Exiting because a job execution failed. Look above for error message
Complete log: /app/mavis/.snakemake/log/2022-05-26T202356.690216.snakemake.log
creisle commented 2 years ago

@husamia Could you post the contents of the log file for the job that failed? log: output_dir_full/logs/L1522785992-normal.validate.snakemake.batch-39.log.txt (check log file(s) for error message)

Built the docker image using Docker file provided with no errors.

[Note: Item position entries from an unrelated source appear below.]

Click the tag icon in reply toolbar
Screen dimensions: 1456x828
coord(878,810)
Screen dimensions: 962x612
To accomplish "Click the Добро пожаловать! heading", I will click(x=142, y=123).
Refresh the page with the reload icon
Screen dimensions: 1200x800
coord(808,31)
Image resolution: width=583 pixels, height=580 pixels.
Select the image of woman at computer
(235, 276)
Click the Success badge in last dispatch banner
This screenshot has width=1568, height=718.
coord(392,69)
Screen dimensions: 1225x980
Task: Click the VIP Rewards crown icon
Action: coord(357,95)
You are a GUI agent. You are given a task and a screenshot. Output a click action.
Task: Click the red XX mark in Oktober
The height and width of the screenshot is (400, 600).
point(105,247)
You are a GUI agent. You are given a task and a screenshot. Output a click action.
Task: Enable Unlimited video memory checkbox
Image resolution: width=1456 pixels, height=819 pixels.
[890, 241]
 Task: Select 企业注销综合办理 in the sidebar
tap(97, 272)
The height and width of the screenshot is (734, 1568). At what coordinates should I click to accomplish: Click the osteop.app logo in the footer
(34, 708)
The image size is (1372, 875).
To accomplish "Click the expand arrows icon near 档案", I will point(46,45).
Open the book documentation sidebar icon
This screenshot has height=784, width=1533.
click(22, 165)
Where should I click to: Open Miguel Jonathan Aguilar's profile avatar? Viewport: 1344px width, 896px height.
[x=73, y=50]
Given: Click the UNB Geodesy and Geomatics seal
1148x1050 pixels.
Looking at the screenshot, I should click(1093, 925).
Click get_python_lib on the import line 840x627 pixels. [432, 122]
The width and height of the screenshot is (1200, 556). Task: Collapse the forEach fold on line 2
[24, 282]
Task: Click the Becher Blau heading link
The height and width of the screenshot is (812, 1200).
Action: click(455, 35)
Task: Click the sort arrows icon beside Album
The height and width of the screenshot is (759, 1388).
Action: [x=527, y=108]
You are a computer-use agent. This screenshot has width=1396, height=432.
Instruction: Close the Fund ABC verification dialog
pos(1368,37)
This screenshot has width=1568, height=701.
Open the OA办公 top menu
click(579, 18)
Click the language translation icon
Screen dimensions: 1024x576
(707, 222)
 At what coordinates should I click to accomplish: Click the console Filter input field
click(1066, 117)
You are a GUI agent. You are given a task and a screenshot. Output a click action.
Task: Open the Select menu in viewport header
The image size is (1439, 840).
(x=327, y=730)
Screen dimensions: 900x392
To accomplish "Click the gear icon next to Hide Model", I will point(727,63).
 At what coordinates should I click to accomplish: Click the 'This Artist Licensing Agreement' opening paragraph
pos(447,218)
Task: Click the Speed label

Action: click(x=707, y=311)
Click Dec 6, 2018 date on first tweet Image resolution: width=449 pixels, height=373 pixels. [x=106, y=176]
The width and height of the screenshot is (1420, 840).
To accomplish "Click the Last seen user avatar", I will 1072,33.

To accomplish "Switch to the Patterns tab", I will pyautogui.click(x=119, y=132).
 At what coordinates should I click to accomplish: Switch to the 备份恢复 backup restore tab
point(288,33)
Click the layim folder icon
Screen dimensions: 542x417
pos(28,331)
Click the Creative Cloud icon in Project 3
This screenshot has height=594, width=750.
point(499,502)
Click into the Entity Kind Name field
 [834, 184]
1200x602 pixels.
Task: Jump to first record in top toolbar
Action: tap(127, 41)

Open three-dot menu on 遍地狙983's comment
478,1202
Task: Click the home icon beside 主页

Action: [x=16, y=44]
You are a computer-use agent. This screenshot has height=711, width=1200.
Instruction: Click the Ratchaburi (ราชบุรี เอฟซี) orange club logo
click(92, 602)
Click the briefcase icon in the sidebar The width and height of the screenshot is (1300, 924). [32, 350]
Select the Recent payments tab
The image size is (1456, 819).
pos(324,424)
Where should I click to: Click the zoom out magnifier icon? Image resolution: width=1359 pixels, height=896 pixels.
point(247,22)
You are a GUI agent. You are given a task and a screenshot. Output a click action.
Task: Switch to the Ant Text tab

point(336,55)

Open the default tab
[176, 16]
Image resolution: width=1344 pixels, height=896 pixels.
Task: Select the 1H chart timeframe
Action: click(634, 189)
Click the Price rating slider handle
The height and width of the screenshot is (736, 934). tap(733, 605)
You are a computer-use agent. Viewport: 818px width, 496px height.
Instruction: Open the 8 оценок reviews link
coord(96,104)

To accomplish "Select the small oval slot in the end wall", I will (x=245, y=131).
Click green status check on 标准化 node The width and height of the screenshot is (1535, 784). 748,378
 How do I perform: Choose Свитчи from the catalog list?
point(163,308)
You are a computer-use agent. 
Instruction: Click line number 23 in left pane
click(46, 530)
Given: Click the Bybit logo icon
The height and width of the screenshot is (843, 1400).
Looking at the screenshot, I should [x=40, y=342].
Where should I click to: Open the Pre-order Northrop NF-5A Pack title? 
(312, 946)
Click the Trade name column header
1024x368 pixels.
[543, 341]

You should not need to build anything. To use the mavis docker image with snakemake you will need to use singularity flag --use-singularity

husamia commented 2 years ago

cat output_dir_full/logs/L1522785992-normal.validate.snakemake.batch-39.log.txt

`2022-05-26 21:00:07,691 [INFO] MAVIS: 3.0.0
2022-05-26 21:00:07,692 [INFO] hostname: 7aa05bbe492b
2022-05-26 21:00:07,692 [INFO] arguments
2022-05-26 21:00:07,692 [INFO]  command= 'validate'
2022-05-26 21:00:07,692 [INFO]  config= '/app/mavis/output_dir_full/config.json'
2022-05-26 21:00:07,692 [INFO]  inputs = ['output_dir_full/L1522785992-normal/cluster/batch-39.tab']
2022-05-26 21:00:07,692 [INFO]  library= 'L1522785992-normal'
2022-05-26 21:00:07,692 [INFO]  log= None
2022-05-26 21:00:07,692 [INFO]  log_level= 'INFO'
2022-05-26 21:00:07,692 [INFO]  output= 'output_dir_full/L1522785992-normal/validate/batch-39'
2022-05-26 21:00:07,722 [INFO] creating output directory: 'output_dir_full/L1522785992-normal/validate/batch-39'
2022-05-26 21:00:07,723 [INFO] loading: ['/app/mavis/reference_inputs/hg19.fa']
Traceback (most recent call last):
  File "/usr/local/lib/python3.7/site-packages/mavis/annotate/file_io.py", line 422, in load
    self.content = self.loader(*self.name, **self.opt)
  File "/usr/local/lib/python3.7/site-packages/mavis/annotate/file_io.py", line 256, in load_reference_genome
    for chrom, seq in SeqIO.to_dict(SeqIO.parse(fh, 'fasta')).items():
  File "/usr/local/lib/python3.7/site-packages/Bio/SeqIO/__init__.py", line 789, in to_dict
    raise ValueError("Duplicate key '%s'" % key)
ValueError: Duplicate key 'chr1'

During handling of the above exception, another exception occurred:

Traceback (most recent call last):
  File "/usr/local/bin/mavis", line 8, in <module>
    sys.exit(main())
  File "/usr/local/lib/python3.7/site-packages/mavis/main.py", line 295, in main
    raise err
  File "/usr/local/lib/python3.7/site-packages/mavis/main.py", line 237, in main
    library=args.library,
  File "/usr/local/lib/python3.7/site-packages/mavis/validate/main.py", line 54, in main
    reference_genome = ReferenceFile.load_from_config(config, 'reference_genome', eager_load=True)
  File "/usr/local/lib/python3.7/site-packages/mavis/annotate/file_io.py", line 431, in load_from_config
    return ReferenceFile(file_type, *config.get(f'reference.{file_type}', []), **kwargs)
  File "/usr/local/lib/python3.7/site-packages/mavis/annotate/file_io.py", line 384, in __init__
    self.load()
  File "/usr/local/lib/python3.7/site-packages/mavis/annotate/file_io.py", line 426, in load
    raise err.__class__(message)
ValueError: Error in loading files: /app/mavis/reference_inputs/hg19.fa. Duplicate key 'chr1'`
mattdoug604 commented 2 years ago

Thanks for providing the logs @husamia. We'll try to look into this soon.